▶ [Exercise]:
Would you please transcribe, exactly as written, the lines of the entries below starting at the one that holds "Instruction: Click into" and ending at the one that holds "Task: Select the Fibonacci fan lines tool", both included?

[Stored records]
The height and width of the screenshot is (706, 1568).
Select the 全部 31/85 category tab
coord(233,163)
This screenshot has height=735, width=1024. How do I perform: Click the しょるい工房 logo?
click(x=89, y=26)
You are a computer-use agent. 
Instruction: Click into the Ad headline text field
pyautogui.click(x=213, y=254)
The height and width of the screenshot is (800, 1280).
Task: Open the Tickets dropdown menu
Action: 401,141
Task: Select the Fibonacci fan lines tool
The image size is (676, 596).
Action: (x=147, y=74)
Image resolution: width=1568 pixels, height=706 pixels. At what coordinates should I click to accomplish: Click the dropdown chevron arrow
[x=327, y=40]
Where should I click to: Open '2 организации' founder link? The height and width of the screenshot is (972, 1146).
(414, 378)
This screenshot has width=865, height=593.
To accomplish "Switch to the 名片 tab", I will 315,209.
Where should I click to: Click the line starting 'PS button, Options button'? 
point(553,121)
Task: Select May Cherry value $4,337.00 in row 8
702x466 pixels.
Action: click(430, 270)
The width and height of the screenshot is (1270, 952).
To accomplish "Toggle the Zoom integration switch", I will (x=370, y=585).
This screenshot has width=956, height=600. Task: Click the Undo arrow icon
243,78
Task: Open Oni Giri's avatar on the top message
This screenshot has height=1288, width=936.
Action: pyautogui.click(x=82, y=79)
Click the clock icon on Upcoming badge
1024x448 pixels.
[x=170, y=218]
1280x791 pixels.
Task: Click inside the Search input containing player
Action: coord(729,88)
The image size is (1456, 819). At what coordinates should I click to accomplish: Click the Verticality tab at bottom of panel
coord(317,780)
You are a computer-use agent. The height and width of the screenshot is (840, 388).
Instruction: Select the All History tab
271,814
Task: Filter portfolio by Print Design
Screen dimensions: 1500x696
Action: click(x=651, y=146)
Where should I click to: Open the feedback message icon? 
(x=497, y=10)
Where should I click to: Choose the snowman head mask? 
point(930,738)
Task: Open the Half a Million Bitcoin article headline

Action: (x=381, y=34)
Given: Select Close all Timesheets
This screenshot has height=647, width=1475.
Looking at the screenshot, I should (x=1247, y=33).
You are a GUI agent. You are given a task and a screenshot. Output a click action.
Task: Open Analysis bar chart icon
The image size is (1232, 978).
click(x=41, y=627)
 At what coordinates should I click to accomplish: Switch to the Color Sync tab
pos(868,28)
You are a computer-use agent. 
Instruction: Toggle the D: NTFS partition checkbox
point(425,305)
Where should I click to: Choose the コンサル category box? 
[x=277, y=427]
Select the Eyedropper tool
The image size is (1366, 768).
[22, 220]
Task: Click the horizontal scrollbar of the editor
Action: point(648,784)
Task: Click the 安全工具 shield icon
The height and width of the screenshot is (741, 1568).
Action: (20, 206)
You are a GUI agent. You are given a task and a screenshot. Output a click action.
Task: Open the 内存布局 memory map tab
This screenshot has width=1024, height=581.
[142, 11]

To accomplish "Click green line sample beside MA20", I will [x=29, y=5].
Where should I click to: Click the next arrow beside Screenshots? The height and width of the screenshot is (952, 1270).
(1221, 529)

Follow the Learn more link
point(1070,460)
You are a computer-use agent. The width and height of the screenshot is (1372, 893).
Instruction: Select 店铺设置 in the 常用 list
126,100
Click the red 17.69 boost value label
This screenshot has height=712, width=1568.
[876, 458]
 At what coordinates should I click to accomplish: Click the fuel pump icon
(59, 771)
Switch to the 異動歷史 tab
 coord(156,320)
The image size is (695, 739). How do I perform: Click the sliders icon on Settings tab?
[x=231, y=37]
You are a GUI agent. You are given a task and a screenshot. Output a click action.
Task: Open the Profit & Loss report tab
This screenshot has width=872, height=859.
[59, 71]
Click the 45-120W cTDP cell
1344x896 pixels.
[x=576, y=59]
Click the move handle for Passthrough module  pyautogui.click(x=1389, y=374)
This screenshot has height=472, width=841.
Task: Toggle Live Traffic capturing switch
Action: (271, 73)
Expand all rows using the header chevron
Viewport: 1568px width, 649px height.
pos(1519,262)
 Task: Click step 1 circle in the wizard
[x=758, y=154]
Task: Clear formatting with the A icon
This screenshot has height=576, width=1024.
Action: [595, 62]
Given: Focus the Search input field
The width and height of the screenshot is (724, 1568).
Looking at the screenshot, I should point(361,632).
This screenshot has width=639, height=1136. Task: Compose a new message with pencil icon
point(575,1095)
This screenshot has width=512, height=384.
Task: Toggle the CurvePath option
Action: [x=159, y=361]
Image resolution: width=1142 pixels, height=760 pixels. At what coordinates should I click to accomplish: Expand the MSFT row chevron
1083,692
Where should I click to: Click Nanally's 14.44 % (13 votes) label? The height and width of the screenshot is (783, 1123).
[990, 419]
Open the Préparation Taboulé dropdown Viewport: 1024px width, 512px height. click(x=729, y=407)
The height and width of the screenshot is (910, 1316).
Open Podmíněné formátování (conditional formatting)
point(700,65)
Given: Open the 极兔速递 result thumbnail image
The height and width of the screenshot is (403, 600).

▶ [Finished task]:
Instruction: Click into the Ad headline text field
pyautogui.click(x=213, y=254)
The height and width of the screenshot is (800, 1280).
Task: Open the Tickets dropdown menu
Action: 401,141
Task: Select the Fibonacci fan lines tool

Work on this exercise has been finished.